EXERCISE PROMPT: Copy the rows from the start of the list through the line containing "Carrello (1181, 77)", inclusive, renaming "cookie" to "tracker" and changing nothing else.

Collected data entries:
------------------------

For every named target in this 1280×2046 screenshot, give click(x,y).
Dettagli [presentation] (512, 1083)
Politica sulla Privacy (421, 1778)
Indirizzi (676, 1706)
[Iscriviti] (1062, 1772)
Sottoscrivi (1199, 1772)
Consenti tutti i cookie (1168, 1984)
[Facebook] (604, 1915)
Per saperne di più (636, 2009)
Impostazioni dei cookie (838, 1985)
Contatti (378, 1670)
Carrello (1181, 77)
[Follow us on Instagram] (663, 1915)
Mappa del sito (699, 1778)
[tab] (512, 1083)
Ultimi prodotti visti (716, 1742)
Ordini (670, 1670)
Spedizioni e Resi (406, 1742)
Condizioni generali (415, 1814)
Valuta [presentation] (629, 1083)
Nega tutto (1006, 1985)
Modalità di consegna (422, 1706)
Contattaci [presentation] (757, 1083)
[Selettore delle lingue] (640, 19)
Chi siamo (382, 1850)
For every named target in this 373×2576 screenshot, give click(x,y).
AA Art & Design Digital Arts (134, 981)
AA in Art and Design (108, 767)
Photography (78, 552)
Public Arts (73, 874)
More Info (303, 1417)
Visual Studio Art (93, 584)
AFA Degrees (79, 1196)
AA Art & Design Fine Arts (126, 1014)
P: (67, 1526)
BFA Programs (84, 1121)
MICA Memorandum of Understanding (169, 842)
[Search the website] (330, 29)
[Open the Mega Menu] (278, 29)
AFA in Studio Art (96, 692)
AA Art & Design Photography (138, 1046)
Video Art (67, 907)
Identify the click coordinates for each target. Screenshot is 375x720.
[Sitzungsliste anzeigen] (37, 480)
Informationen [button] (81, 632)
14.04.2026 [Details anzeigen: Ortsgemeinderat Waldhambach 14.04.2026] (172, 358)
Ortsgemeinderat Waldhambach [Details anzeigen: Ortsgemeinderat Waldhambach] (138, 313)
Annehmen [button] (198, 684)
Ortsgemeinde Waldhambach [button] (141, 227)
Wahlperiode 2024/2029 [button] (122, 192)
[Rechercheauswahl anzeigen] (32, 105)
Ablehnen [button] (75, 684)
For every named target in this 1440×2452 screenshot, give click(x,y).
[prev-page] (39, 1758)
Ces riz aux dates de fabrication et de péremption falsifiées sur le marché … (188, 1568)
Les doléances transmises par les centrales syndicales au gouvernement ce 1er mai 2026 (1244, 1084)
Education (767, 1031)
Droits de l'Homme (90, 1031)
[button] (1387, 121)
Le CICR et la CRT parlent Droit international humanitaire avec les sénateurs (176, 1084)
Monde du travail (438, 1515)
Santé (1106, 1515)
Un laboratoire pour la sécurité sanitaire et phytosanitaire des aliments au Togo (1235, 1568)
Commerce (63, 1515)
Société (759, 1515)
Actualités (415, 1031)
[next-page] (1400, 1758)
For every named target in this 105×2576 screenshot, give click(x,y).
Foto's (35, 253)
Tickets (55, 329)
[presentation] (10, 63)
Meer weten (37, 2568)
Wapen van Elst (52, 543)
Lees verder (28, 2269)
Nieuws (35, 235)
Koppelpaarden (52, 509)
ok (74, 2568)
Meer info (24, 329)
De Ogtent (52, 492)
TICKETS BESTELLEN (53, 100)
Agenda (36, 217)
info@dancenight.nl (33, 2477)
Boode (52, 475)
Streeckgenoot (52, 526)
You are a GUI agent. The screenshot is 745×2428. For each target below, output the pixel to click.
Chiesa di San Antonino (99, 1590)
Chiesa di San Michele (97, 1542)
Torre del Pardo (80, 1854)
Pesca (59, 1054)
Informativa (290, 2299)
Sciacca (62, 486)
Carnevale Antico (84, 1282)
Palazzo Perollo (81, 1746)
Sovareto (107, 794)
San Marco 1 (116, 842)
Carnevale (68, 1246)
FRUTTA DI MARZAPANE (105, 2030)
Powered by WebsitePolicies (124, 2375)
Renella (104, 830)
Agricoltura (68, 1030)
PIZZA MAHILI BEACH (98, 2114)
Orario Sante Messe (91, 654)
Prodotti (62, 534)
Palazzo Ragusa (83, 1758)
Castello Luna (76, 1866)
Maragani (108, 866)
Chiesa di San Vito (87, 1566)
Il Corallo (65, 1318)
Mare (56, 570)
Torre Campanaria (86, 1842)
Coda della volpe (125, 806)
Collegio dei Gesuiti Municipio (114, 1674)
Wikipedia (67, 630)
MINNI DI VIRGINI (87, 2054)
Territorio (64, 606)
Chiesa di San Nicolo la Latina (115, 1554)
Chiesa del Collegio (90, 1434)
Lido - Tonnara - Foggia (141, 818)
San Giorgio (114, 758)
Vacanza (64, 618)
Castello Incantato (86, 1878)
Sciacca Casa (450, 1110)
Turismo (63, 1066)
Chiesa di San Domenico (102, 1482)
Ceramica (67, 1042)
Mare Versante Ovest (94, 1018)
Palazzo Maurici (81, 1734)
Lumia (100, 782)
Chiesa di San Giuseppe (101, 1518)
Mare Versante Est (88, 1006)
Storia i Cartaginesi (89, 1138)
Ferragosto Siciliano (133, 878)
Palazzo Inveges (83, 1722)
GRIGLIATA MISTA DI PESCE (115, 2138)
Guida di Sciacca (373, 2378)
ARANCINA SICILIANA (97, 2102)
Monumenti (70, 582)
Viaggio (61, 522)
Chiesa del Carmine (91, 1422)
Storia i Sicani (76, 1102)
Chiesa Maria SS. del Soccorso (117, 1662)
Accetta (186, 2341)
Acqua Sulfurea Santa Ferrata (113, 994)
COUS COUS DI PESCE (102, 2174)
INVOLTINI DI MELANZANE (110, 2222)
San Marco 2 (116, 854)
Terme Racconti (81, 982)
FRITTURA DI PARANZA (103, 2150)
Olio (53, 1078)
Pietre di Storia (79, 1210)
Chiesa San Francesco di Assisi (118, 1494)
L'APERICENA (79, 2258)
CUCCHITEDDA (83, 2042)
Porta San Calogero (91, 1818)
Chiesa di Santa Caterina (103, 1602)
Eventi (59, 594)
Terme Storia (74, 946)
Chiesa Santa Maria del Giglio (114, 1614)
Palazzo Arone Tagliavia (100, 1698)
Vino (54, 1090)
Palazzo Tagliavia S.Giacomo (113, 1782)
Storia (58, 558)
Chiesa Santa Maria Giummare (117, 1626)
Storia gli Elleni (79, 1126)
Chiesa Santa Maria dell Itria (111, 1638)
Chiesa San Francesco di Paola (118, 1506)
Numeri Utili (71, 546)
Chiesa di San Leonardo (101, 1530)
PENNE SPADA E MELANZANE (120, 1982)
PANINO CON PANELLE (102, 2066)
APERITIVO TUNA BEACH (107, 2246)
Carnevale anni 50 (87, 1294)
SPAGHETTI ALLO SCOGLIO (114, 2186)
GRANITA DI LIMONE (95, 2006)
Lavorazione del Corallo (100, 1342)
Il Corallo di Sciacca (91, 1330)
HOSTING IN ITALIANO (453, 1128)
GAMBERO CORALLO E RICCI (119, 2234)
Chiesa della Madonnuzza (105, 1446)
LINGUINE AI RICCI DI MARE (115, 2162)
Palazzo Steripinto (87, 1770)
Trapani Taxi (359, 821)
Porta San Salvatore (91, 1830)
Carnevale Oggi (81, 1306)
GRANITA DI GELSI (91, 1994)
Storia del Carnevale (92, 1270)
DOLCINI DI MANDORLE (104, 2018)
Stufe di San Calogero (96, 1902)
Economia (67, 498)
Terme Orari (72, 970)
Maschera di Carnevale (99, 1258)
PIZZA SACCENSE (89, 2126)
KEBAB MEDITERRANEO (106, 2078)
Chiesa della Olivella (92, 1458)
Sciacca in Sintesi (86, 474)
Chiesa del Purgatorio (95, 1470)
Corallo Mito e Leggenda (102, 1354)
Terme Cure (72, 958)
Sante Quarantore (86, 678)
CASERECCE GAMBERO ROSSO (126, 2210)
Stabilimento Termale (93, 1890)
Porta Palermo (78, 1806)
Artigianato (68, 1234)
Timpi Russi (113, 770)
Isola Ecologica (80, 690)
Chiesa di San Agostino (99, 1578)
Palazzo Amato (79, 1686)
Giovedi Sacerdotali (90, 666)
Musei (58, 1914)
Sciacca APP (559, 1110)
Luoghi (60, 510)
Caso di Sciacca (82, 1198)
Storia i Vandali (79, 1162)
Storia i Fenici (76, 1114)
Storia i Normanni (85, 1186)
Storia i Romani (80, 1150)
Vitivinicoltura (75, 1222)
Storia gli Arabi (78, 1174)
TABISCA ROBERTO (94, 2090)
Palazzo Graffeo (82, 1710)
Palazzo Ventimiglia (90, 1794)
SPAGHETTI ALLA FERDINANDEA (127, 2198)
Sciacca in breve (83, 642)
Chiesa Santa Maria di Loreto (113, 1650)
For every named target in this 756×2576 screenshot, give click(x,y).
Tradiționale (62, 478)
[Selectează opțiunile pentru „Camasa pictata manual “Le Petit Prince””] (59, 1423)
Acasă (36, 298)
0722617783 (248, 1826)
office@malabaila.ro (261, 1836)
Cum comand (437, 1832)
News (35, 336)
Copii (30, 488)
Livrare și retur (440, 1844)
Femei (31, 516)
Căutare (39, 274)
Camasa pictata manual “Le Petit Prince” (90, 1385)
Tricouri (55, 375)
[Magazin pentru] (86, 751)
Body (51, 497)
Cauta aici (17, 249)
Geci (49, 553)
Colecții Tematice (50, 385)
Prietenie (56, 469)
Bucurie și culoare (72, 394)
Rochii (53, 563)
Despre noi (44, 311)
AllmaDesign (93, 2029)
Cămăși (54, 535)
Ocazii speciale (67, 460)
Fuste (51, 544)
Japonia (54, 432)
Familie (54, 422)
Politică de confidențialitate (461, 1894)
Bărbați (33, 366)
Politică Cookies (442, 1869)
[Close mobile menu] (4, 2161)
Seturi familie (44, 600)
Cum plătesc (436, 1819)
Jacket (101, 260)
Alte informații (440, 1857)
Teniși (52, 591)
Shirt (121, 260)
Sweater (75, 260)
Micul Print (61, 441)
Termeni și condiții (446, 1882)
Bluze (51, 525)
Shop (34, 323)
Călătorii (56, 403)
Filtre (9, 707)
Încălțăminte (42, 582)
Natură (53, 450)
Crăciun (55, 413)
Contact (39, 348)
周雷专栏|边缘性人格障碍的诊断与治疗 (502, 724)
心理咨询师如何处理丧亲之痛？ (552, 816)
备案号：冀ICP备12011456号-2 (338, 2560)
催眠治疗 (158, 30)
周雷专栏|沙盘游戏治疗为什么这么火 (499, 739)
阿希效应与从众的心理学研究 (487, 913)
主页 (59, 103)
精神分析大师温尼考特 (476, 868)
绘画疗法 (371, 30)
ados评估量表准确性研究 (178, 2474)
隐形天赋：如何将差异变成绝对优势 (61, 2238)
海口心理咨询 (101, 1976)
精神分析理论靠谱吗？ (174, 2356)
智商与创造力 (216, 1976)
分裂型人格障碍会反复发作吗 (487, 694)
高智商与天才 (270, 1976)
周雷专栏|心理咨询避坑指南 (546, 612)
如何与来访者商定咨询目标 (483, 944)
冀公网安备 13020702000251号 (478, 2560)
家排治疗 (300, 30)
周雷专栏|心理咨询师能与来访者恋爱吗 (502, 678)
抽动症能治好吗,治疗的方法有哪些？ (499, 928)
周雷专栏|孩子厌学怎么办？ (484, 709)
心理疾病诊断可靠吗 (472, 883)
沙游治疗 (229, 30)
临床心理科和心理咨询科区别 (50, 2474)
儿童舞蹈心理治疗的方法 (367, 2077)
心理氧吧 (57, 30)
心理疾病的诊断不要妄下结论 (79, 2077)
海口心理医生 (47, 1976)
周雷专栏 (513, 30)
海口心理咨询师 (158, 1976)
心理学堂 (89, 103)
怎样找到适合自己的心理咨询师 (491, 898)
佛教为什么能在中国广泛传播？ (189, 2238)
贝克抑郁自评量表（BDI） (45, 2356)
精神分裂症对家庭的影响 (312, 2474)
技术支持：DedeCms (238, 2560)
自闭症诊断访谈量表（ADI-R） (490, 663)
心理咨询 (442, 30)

------------------------

RESULT:
For every named target in this 1280×2046 screenshot, give click(x,y).
Dettagli [presentation] (512, 1083)
Politica sulla Privacy (421, 1778)
Indirizzi (676, 1706)
[Iscriviti] (1062, 1772)
Sottoscrivi (1199, 1772)
Consenti tutti i tracker (1168, 1984)
[Facebook] (604, 1915)
Per saperne di più (636, 2009)
Impostazioni dei tracker (838, 1985)
Contatti (378, 1670)
Carrello (1181, 77)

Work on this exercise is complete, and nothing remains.